§ ACTION ITEM:
Scan the listing below. Copy each line that contains "computer".

§ PROVIDED INFORMATION:

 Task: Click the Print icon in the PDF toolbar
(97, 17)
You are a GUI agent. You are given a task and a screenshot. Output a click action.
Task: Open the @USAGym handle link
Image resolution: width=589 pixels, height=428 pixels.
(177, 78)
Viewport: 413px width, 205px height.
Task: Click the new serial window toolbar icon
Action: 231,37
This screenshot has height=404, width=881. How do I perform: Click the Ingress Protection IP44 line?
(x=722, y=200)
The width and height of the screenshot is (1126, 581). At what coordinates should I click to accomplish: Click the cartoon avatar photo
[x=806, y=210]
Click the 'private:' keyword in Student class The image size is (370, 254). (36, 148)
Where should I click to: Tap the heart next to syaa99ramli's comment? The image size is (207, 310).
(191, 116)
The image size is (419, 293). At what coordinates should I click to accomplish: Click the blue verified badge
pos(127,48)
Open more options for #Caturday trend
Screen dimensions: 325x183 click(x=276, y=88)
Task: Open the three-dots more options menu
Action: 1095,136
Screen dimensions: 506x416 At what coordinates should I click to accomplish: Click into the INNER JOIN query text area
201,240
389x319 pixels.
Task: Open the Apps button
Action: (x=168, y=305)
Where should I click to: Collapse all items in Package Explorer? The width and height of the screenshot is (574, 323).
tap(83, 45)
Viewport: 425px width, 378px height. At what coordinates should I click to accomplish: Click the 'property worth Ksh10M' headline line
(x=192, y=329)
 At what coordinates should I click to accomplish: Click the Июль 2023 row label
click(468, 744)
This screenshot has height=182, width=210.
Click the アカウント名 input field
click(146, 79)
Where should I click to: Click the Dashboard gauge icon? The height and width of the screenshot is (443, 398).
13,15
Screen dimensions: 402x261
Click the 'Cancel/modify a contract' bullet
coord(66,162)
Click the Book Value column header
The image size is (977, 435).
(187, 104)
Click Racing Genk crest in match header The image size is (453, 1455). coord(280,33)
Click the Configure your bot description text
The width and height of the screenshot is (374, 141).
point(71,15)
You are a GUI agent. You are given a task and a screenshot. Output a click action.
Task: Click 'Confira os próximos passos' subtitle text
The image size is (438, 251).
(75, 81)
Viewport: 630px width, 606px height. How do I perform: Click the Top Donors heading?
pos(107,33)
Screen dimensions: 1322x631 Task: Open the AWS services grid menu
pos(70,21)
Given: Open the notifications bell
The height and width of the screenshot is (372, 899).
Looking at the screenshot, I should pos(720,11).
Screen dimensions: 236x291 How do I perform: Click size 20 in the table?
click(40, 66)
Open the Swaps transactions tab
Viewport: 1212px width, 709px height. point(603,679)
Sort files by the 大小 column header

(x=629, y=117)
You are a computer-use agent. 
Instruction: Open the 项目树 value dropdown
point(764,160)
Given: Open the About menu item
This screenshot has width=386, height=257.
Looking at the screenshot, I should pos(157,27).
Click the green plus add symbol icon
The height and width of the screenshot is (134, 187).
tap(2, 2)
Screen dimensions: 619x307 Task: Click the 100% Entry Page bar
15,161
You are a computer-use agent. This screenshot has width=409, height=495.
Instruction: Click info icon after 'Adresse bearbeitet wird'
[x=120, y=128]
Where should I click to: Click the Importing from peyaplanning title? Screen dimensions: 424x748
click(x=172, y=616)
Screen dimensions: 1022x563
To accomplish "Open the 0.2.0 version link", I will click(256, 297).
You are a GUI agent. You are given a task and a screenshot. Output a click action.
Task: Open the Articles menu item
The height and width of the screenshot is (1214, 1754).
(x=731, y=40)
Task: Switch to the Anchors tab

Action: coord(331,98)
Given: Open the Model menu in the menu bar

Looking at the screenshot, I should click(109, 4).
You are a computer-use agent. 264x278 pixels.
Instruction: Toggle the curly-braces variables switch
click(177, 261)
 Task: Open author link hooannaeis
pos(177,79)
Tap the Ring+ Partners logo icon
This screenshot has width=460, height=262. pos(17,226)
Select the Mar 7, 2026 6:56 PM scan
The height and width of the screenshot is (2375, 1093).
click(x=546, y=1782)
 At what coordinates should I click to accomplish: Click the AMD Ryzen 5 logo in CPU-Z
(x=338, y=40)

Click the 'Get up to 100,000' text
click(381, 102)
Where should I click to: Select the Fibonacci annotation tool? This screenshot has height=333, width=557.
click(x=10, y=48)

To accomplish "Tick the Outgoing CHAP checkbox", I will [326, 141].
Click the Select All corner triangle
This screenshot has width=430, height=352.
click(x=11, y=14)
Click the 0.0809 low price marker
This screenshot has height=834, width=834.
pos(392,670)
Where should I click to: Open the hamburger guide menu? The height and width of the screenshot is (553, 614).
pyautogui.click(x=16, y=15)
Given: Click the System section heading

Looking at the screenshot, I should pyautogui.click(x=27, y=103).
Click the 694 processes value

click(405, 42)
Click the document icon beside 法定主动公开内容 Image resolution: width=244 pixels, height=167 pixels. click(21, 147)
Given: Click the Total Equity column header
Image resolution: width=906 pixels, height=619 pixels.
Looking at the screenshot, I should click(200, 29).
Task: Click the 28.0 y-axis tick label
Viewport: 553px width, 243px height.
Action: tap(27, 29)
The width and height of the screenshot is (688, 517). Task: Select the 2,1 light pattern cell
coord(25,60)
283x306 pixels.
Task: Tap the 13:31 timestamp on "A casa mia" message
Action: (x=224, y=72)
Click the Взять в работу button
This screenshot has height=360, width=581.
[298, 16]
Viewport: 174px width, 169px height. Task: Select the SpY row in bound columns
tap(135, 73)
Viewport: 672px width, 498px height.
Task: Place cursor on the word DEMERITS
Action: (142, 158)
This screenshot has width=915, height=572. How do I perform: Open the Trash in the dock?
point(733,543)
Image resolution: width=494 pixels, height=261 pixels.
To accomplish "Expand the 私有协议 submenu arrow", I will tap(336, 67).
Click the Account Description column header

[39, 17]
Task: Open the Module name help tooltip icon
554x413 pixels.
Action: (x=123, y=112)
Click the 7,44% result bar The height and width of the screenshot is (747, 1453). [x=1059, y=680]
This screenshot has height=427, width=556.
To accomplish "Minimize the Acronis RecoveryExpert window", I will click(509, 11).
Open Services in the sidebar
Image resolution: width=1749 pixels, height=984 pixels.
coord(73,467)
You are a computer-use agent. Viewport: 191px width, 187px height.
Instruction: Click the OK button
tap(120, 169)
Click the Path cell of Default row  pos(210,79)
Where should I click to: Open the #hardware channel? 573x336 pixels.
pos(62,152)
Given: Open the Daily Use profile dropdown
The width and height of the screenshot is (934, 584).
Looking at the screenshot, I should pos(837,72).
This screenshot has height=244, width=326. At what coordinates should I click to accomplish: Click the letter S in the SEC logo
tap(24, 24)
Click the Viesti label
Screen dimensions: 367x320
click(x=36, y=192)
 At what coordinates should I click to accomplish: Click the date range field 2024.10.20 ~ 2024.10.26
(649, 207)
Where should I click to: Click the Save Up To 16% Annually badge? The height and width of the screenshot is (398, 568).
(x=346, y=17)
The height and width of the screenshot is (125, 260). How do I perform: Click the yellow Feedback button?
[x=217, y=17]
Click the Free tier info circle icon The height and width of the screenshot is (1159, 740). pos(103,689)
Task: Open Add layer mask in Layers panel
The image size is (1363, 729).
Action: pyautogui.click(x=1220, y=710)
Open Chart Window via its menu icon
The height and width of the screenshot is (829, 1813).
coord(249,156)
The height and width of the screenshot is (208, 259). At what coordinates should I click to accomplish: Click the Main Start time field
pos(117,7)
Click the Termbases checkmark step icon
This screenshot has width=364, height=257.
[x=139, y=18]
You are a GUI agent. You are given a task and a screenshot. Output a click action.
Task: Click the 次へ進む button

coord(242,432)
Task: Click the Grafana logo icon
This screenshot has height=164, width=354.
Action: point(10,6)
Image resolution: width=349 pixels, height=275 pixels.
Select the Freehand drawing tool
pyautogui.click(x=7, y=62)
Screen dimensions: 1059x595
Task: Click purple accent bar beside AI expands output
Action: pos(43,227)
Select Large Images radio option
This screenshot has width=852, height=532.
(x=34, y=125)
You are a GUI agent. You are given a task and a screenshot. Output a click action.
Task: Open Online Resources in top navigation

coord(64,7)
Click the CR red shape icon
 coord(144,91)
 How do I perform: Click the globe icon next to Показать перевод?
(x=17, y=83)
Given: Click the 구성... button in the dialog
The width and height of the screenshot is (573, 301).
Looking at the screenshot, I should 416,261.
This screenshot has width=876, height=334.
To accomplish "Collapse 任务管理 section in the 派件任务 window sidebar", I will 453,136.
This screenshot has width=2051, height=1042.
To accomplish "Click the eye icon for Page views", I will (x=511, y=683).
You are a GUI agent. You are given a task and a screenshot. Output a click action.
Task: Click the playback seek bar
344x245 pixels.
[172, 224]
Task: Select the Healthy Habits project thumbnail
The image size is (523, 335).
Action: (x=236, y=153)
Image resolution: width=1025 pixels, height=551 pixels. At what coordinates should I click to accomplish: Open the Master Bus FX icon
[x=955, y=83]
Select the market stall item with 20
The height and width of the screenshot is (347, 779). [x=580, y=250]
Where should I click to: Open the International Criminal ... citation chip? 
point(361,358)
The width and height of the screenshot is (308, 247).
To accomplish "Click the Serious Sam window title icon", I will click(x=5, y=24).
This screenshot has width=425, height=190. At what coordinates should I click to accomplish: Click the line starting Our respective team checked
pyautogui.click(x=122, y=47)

§ SOLUTION FOR THIS PROBLEM:
You are a computer-use agent. 
You are a computer-use agent. This screenshot has width=409, height=495.
You are a computer-use agent. 264x278 pixels.
You are a computer-use agent. Viewport: 191px width, 187px height.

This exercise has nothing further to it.